EXERCISE: Locate each of the lines below that contains the word "Task", and reproduce every such line in full.

DATA LINES:
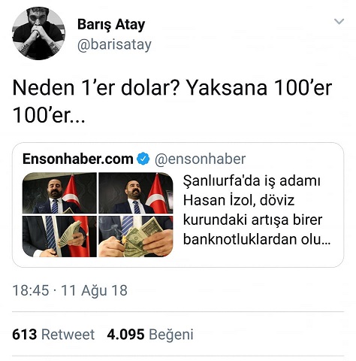
Task: Click the blue verified badge icon
Action: pos(143,159)
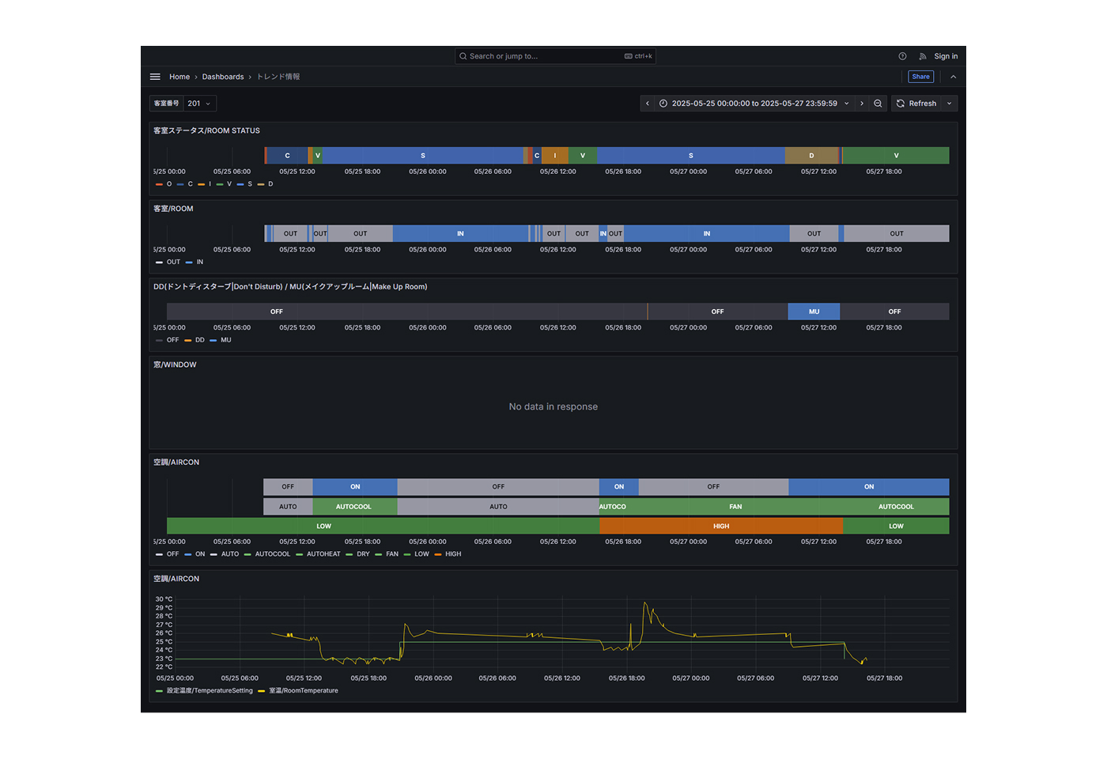The image size is (1107, 759).
Task: Click the Share button
Action: click(920, 77)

WRITTEN RESPONSE:
Task: Click the blue verified badge icon
Task: Click the Share button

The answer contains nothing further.